Each month, Boutique Connection sponsors Sanderson Contemporary Art’s exhibition openings.

This is a collaboration of wine and art pairing where we pair a handcrafted New Zealand wine with the artist’s hero piece. The project explores how taste and texture can echo a visual experience and perhaps even enhance it.

I’m exploring the non-verbal dialogue between art and wine and pairing each artist’s hero piece with a wine that echoes its mood, energy, and emotion.

The aim is to translate visual expression into taste, inviting viewers to experience the artwork through another sensory lens.
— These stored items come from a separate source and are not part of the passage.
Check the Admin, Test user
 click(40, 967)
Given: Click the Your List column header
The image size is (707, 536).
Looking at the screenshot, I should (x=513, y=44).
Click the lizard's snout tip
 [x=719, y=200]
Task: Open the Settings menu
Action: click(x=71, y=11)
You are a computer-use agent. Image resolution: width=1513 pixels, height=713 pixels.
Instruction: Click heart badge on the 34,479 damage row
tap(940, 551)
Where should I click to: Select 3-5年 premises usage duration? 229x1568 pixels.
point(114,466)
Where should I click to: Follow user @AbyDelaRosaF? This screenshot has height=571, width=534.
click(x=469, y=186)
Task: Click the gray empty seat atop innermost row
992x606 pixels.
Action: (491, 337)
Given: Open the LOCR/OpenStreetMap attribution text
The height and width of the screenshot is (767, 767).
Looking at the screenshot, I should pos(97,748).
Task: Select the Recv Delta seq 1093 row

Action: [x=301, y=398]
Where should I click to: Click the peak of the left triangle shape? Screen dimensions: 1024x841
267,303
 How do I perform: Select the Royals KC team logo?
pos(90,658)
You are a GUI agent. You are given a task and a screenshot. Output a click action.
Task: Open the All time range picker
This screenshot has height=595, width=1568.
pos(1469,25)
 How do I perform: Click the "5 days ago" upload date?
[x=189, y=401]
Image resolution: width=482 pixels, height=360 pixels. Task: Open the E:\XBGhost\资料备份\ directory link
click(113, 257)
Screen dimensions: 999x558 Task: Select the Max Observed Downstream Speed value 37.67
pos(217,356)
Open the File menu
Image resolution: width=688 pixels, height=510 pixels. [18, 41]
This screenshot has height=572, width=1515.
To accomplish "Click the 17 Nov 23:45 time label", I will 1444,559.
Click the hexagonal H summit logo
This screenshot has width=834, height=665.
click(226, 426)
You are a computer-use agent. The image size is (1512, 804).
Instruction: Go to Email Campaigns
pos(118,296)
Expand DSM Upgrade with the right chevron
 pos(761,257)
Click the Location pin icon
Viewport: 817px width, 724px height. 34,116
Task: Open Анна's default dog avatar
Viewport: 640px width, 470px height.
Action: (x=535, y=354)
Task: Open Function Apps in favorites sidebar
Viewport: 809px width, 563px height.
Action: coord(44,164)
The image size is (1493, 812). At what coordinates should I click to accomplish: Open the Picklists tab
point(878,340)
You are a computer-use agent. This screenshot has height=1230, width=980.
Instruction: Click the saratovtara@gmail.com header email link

Each match is intuitive and collaborative, celebrating both the artist’s vision and the craft of our boutique producers.

Aster

Julia described her hero piece Aster, as:

“reassuringly domestic but quietly radical in its reclaiming of craft and feminine creativity".

The wine I’ve chosen reflects that tenderness: textural and comforting, with a nostalgic warmth and nurturing feeling. It’s a wine that feels familiar and homely, much like Aster itself… a reminder that the simplest memories often hold the deepest emotional weight.



Amoise

I immediately thought of the Amoise Chenin Blanc 2024 - a wine that feels equally familiar yet quietly radical in its craft. Chenin Blanc is a wine that is synonymous with apple skin.  There’s something deeply domestic and familiar about its flavour. Could there be anything more nostalgic than helping mum to peel granny smiths for an apple stew, and nibbling on the skins? Simple moments that carry both nostalgia and warmth.

Amoise Chenin Blanc 2024 is a wine that carries a sense of quiet familiarity. There is something warm, domestic, and deeply human about it. Chenin Blanc is synonymous with apple skin: that simple, nostalgic flavour of helping nana peel Granny Smiths for a stew, nibbling the curls of green as if it was a daughter’s quiet duty. It’s humble, textural, and full of memory.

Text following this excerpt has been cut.